- Set exercise 1
Answer these questions about the documentation diff:
(a) Which three scientific packages does the package need?
(b) In which module is the algorithm itself implemented?
(c) What does the function `gamma_parameters` return?
- Set exercise 2
Write out the records again from the line containing "Click the Home icon in the Firefox toolbar" through the last line of the records, and include only those lines. Keep the requests unchanged, and scale every coordinate in the answers by 1.8, rounding to whole numbers with halves going up.

begin Passage provided

Updated documentation

README.md

@@ -39,7 +39,7 @@ In the Anaconda shell then type the following command, with `<path-to-zipped-fol
 
         pip install <path-to-source-folder>
 
-3. **From the repository** *(not enabled yet)*: Insert the following in the Anaconda shell and hit enter (if you are behind proxy server you have to add after `install` the option `--proxy=<proxy-url>:<port-number>` with `<proxy-url>` and `<port-number>` replaced accordingly.):
+3. **From the repository** *(not enabled yet)*: Insert the following in the Anaconda shell and hit enter (if you are behind proxy server you might have to add after `install` the option `--proxy=<proxy-url>:<port-number>` with `<proxy-url>` and `<port-number>` replaced accordingly.):
 
         pip install git+https://gitlab1.ptb.de/JoergMartin/sample_size_program.git
 	
@@ -76,6 +76,8 @@ When asked if you really want to remove, press `y`. If you created a `.bat` file
 ### Avoiding Anaconda
 The advantage of using Anaconda is that all scientific packages (those needed here are: `matplotlib`, `numpy`, `scipy`) come pre-installed and will, if all goes well, work out of the box. However, as a full environment it might be too bloated for some users. If you want to use your own python interpreter you only have to ensure that `matplotlib`, `numpy` and `scipy` are or can be installed by the `pip` command above, which on some OS (like Windows) can require you to install a C++ building tool. Once you are sure that the packages for scientific computing are or can be installed you can proceed as above. If you are thinking of using the default python interpreter of your system you probably want to create a virtual environment using the `venv` module, especially if you are on a Unix-like system.
 
+### Using just the algorithm without the GUI
+The package `vpvc_algorithm` can be used as a standalone package for sample size planning based on the VPVC without a GUI. The algorithm itself is implemented in the module `vpvc_algorithm.ssd_framework` and its dependencies. The classes `poi_ssd_framework` and `normal_ssd_framework` are behind the computations done in the GUI. If you want to implement a custom sample size planning environment (for instance for another data distribution and/or a different prior) inherit a class from `generic_ssd_framework` following the instructions of its docstring.
 
 # License
 

vpvc_algorithm/optimize.py

+"""
+A small library for optimizing criteria over integers
+"""
+
 import numpy as np
 
 def int_midpoint(a,b):

vpvc_algorithm/parameter_from_quantile.py

@@ -4,6 +4,13 @@ import scipy.optimize
 
 
 def gamma_parameters(median, upper_quartile, a_min=0+1e-2, a_max=1e5):
+    """
+    Returns the alpha (shape) and beta (rate) of a gamma distribution with the specified `median` and `upper_quartile`.
+    :param median: positive float
+    :param upper_quartile: positive float, should be larger than `median`
+    :param a_min: Smallest alpha value that will be considered (positive float)

end Passage provided
begin Records supplied

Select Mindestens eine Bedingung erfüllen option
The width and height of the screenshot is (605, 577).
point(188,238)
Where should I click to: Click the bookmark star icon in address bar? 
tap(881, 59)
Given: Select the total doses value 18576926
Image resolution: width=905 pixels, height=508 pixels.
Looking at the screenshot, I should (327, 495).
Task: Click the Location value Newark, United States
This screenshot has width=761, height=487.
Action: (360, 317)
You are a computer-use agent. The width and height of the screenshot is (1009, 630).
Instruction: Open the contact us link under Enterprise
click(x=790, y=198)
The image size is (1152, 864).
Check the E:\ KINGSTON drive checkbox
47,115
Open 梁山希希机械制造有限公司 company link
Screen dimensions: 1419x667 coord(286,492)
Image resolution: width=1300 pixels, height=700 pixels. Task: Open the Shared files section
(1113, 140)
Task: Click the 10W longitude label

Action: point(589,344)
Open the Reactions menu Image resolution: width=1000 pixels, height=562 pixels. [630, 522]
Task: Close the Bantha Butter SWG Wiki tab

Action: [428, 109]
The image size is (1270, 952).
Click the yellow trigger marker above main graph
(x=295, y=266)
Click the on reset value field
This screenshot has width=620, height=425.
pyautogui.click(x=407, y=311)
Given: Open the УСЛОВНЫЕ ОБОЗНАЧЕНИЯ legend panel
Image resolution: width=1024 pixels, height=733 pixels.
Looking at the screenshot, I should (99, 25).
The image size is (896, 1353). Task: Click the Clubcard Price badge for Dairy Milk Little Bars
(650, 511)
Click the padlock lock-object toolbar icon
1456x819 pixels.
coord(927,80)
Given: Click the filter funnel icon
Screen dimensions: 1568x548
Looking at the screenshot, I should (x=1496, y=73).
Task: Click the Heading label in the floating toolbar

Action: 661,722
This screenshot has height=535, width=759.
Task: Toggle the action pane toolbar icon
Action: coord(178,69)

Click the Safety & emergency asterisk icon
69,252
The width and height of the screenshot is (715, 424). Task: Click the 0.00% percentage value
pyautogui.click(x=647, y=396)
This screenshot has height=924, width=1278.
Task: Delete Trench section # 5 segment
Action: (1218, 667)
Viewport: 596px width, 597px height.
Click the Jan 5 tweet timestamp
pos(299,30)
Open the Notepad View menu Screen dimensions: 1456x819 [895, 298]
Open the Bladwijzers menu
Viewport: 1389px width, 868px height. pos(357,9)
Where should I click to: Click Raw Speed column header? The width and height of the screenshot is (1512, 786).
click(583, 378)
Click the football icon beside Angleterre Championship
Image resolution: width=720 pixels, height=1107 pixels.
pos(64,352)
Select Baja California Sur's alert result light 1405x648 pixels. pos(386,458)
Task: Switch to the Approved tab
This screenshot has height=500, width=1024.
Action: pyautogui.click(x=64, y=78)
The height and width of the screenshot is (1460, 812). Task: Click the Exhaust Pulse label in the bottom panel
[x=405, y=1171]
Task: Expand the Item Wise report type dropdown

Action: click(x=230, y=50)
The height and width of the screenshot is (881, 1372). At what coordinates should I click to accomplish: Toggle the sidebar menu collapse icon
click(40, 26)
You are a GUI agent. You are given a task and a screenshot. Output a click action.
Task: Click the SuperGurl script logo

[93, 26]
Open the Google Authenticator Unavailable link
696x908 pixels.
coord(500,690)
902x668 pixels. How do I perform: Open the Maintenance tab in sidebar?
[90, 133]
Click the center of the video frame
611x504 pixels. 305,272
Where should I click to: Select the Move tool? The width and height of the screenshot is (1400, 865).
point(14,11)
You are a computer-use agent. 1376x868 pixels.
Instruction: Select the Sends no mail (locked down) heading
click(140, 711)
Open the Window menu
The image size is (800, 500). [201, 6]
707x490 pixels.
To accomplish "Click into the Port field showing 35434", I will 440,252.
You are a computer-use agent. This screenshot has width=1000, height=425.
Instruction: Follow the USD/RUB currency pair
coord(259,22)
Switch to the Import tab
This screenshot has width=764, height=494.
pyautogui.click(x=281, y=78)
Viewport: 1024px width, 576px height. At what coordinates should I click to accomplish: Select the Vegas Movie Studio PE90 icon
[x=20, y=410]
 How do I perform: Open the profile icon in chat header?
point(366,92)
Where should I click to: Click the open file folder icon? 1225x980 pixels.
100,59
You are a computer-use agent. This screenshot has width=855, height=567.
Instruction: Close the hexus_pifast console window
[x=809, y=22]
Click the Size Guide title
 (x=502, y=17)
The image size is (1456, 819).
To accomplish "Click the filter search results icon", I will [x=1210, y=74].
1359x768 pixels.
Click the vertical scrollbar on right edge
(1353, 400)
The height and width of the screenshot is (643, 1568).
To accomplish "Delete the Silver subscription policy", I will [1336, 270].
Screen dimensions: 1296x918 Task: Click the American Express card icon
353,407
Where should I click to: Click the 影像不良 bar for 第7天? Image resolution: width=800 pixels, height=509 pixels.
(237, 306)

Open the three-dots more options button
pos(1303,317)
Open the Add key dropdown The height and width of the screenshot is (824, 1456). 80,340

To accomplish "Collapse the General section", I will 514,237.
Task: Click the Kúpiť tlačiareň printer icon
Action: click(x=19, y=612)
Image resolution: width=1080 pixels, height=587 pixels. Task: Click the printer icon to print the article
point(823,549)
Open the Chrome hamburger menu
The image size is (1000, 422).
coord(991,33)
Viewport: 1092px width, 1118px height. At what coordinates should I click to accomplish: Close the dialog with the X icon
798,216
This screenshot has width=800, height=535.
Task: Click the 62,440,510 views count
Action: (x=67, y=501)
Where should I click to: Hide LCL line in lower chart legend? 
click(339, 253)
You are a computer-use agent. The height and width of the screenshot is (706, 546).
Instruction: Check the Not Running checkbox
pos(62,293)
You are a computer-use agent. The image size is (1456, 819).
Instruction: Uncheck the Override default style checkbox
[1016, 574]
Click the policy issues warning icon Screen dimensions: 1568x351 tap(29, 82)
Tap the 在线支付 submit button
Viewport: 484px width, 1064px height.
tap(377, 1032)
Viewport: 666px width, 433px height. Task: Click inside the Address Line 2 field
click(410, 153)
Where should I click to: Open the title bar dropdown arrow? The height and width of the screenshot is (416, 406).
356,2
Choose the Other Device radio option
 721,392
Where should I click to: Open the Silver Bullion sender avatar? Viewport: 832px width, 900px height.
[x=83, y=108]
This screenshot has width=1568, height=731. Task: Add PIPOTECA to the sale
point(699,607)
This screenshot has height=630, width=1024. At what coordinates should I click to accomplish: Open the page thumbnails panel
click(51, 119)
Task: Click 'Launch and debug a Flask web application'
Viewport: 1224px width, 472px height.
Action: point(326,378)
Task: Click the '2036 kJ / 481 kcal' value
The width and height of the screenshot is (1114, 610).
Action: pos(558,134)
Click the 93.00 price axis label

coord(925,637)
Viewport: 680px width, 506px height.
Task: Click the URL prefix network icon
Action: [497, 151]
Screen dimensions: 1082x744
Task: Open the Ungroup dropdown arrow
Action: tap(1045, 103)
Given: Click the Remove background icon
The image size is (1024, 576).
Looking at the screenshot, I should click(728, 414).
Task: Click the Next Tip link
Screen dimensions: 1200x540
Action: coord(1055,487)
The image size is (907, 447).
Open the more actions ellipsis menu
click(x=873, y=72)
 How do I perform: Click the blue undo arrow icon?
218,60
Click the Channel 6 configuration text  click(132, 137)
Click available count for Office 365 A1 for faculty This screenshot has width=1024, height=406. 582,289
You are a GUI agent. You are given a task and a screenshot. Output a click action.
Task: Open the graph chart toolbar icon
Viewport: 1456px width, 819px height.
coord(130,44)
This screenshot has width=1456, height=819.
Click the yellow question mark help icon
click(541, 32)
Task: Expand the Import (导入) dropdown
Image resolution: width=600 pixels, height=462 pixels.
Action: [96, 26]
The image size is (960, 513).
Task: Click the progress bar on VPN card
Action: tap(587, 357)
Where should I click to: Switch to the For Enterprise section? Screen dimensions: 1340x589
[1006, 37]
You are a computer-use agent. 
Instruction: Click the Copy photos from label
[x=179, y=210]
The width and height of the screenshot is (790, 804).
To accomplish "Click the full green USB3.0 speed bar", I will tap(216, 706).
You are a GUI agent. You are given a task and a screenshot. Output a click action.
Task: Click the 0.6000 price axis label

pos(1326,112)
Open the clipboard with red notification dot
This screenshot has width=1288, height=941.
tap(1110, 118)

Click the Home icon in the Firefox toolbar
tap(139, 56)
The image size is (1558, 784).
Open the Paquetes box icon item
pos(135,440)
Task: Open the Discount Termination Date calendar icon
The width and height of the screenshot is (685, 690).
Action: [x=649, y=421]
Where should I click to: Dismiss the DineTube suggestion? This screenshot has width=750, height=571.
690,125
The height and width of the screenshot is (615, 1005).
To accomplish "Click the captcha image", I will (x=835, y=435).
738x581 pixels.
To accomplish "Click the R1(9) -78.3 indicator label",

end Records supplied

- Exercise solution 1
(a) `matplotlib`, `numpy` and `scipy`.
(b) `vpvc_algorithm.ssd_framework`.
(c) The alpha (shape) and beta (rate) of a gamma distribution with the specified `median` and `upper_quartile`.

- Exercise solution 2
Click the Home icon in the Firefox toolbar
tap(250, 101)
The image size is (1558, 784).
Open the Paquetes box icon item
pos(243,792)
Task: Open the Discount Termination Date calendar icon
The width and height of the screenshot is (685, 690).
Action: [x=1168, y=758]
Where should I click to: Dismiss the DineTube suggestion? This screenshot has width=750, height=571.
1242,225
The height and width of the screenshot is (615, 1005).
To accomplish "Click the captcha image", I will (x=1503, y=783).
738x581 pixels.
To accomplish "Click the R1(9) -78.3 indicator label",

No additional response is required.